Threatening messages decrease piracy by women by over 50%, while increasing piracy by men by 18%.
So, unless there are three times as many male pirates as female, those messages are effective at reducing piracy.
- Sir_Kevin ( @Sir_Kevin@lemmy.dbzer0.com ) English27•10 months ago
I would suspect there are many times more male pirates than female.
- critical ( @critical@reddthat.com ) English4•10 months ago
Why?
- amzd ( @amzd@kbin.social ) 14•10 months ago
Because of the technical skill required for pirating and the tech industry being mostly men currently.

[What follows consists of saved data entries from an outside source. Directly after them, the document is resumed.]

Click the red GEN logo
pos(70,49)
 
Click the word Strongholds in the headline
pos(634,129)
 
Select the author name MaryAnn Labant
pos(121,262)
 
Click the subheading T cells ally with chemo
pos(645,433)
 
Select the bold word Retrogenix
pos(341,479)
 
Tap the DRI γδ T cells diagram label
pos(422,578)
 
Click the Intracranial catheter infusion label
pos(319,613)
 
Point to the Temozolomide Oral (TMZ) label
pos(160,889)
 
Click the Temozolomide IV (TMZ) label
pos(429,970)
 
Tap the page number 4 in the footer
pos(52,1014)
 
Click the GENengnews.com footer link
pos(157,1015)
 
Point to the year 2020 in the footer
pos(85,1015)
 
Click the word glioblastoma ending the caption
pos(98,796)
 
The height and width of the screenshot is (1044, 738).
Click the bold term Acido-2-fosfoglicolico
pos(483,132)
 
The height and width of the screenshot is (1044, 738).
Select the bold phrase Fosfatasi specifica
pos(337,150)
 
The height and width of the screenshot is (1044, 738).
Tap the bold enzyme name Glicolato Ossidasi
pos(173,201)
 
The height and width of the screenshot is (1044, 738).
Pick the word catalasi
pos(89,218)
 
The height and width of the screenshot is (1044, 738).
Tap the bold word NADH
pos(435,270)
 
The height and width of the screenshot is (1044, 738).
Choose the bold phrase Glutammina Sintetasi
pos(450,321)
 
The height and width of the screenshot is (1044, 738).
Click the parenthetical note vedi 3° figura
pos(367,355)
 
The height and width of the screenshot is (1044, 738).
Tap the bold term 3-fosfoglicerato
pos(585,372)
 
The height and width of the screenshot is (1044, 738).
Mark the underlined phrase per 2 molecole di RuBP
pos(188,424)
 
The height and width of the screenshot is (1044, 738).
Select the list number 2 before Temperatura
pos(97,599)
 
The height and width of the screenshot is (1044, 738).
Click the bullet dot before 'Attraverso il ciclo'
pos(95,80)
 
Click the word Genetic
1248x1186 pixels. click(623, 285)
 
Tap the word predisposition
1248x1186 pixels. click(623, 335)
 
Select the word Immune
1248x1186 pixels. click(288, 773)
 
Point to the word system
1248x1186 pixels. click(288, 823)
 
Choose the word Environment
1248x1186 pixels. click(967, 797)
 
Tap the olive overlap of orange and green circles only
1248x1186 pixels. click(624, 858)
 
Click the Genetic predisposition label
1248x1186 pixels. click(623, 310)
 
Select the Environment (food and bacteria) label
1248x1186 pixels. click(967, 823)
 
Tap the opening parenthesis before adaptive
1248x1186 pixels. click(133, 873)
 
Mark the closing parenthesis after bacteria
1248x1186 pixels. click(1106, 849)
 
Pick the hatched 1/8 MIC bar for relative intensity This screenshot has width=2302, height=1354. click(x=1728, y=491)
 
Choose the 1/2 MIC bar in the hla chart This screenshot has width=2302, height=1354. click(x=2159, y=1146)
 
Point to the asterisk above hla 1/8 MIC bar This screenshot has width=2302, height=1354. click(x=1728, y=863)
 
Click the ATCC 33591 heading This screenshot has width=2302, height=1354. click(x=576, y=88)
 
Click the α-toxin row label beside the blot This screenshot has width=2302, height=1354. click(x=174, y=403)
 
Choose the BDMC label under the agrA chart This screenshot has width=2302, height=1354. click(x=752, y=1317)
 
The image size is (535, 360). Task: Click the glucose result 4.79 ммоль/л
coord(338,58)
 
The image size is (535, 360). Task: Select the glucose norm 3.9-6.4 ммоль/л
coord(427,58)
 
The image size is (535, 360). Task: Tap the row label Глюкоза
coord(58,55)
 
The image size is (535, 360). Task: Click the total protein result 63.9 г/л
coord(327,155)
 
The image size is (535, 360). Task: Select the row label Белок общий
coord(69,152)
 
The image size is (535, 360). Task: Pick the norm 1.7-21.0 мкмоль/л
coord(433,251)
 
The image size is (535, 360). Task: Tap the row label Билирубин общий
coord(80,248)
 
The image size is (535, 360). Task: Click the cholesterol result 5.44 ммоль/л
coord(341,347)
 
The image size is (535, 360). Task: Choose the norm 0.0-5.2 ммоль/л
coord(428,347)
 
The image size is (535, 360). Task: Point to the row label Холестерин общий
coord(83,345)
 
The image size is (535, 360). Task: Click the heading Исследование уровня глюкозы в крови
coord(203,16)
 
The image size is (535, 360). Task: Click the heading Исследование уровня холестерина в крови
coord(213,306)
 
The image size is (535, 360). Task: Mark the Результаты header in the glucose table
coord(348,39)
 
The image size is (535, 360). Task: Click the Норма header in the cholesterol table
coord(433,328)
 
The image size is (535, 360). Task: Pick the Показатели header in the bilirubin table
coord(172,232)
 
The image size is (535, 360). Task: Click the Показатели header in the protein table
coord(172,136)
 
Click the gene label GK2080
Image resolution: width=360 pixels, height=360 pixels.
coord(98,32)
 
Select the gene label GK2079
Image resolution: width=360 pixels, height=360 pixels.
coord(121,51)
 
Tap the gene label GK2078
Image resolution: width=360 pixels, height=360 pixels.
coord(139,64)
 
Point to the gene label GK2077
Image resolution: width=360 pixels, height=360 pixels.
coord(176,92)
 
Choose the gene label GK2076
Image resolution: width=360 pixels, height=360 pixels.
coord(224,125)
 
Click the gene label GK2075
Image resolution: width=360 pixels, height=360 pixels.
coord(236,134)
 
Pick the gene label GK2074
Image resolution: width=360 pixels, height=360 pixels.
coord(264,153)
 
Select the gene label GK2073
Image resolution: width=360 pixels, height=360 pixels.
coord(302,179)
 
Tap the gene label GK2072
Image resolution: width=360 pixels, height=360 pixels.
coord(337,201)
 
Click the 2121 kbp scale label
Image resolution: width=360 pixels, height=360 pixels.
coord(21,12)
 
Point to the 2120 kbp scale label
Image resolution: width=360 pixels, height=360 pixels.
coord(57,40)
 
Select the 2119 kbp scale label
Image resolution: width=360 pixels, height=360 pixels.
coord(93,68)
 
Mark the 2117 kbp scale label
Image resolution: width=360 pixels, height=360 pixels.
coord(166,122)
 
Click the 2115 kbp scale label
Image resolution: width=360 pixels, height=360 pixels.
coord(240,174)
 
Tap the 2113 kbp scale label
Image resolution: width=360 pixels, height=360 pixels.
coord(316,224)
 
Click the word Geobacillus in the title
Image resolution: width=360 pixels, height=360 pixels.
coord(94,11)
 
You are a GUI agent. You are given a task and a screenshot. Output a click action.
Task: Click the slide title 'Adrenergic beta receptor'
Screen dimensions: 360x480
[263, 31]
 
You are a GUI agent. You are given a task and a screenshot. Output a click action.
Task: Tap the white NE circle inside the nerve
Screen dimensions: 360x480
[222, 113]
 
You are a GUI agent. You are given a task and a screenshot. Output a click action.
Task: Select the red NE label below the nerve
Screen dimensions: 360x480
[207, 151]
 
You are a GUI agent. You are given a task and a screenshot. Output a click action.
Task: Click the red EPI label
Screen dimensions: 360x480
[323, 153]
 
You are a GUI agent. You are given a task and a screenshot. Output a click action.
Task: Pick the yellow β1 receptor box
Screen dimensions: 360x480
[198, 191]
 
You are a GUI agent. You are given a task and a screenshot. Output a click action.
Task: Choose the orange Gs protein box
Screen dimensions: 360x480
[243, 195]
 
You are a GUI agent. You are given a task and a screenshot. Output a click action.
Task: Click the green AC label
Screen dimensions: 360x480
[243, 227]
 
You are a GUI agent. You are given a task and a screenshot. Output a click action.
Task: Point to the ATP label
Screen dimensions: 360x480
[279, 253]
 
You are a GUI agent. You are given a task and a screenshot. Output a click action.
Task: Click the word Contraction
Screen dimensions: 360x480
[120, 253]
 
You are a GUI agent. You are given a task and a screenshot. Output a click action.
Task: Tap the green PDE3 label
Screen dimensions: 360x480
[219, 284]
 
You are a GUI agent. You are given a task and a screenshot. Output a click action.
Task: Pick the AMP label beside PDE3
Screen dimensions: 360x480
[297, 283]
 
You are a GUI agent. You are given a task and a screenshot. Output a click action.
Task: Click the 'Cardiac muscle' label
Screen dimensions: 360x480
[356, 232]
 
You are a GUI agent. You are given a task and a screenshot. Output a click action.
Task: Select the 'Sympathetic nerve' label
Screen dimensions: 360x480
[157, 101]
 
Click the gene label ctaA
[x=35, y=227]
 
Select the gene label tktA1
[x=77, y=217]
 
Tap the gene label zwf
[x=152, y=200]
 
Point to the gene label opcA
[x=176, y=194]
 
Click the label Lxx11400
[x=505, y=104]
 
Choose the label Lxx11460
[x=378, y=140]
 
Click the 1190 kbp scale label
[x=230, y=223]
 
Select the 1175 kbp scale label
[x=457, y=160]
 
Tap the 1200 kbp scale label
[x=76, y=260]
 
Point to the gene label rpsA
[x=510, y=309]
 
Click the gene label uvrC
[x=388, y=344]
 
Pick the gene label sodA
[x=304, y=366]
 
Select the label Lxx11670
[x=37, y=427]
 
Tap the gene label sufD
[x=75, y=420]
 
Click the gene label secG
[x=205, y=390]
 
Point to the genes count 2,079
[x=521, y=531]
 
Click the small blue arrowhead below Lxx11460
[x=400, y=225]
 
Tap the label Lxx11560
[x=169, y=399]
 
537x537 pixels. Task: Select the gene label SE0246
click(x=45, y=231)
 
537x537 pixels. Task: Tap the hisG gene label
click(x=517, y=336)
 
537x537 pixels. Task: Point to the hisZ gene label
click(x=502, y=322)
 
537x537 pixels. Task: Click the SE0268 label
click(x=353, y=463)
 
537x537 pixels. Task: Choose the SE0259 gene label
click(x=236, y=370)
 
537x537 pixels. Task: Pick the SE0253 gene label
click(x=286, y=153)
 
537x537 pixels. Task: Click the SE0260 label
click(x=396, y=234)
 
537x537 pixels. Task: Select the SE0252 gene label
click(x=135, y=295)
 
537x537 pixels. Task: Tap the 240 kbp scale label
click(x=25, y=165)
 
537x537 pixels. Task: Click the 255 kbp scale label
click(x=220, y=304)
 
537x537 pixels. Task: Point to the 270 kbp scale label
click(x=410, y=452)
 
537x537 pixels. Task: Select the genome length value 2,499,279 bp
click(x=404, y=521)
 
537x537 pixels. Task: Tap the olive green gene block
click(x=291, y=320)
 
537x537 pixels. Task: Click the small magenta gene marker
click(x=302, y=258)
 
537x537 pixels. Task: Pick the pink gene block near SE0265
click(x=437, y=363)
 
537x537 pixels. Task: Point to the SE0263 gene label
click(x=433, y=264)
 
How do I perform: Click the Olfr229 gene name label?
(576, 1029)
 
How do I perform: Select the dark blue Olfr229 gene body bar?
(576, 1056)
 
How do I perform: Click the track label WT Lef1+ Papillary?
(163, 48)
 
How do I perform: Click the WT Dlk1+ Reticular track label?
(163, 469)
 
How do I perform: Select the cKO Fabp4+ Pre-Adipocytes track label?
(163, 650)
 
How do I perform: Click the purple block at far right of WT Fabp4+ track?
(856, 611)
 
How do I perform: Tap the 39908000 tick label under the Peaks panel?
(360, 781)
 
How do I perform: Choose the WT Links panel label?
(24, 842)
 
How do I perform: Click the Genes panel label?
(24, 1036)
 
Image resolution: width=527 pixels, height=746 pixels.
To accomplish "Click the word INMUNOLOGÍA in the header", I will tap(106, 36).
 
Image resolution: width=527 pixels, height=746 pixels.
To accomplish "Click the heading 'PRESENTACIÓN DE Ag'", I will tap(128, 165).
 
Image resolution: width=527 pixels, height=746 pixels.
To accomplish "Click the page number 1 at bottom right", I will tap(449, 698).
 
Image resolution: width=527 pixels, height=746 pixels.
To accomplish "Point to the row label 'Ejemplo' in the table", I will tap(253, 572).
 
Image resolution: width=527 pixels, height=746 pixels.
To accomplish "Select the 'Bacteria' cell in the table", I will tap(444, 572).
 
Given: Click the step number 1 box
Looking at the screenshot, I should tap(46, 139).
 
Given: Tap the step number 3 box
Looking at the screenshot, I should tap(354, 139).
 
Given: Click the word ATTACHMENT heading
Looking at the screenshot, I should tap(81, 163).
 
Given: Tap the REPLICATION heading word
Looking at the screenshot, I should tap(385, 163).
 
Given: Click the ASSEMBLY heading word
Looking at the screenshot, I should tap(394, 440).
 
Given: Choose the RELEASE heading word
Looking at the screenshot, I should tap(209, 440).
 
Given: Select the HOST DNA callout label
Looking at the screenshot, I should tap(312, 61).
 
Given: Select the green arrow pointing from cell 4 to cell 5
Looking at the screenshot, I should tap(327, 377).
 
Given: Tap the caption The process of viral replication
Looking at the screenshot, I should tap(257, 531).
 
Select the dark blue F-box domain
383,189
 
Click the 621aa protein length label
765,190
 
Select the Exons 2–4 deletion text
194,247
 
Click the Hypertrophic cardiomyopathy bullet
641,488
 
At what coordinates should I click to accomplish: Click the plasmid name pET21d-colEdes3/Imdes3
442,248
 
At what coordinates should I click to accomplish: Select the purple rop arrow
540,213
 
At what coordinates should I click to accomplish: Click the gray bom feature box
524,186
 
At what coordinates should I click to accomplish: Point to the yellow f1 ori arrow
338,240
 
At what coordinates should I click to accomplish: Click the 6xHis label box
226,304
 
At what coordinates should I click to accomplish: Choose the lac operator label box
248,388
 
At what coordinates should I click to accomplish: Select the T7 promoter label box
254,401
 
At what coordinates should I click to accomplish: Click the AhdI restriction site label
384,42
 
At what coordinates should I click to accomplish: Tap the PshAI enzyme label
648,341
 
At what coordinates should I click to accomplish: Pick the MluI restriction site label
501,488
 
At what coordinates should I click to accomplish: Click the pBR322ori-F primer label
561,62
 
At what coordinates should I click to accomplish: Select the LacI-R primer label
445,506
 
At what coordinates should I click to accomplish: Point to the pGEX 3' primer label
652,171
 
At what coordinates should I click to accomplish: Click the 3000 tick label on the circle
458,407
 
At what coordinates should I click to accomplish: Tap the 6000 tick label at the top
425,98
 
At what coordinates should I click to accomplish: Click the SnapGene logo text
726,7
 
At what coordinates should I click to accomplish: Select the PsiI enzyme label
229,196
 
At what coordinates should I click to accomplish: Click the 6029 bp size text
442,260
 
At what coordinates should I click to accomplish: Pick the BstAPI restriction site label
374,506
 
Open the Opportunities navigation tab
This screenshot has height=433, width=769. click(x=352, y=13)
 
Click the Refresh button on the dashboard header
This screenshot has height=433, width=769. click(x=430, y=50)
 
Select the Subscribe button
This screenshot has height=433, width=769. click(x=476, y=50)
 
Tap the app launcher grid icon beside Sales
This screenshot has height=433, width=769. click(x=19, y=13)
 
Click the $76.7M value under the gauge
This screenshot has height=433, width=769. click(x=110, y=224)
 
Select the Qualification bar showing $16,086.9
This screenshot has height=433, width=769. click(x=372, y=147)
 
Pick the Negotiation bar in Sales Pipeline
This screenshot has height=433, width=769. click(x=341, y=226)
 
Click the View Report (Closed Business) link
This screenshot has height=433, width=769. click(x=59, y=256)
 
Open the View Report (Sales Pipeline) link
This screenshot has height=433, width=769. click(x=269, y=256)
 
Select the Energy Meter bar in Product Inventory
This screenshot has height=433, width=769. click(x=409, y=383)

- tryptaminev 🇵🇸 🇺🇦 🇪🇺 ( @tryptaminev@feddit.de ) English10•10 months ago
Result of gender stereotypes affecting the behaviour of female and male children, so male children grow up to be more encouraged to learn about technology and engage in risk taking behaviour.
Also inclination to risk taking behaviour is much higher in biological men than biological women, which would also give a potential reason why this advertisment works on women but not on men.
As always these attributions only represent the average of the women and men populations as a whole. Ofc. there is risk averse men and tech savvy women.
- Jojo ( @Silentiea@lemm.ee ) English2•10 months ago
The word cis or cisgender is right there my friend. Trans people are still biological, after all.
- conciselyverbose ( @conciselyverbose@kbin.social ) 4•10 months ago
If I put the over/under at 10x male pirate to female, are you taking the under?
- ShepherdPie ( @ShepherdPie@midwest.social ) English3•10 months ago
So, unless there are three times as many male pirates as female, those messages are effective at reducing piracy.
That would not surprise me at all.
- TakiMinase ( @TakiMinase@slrpnk.net ) English20•10 months ago
It’s actually advertising. “Ha, that’s right, I can just clone the files.”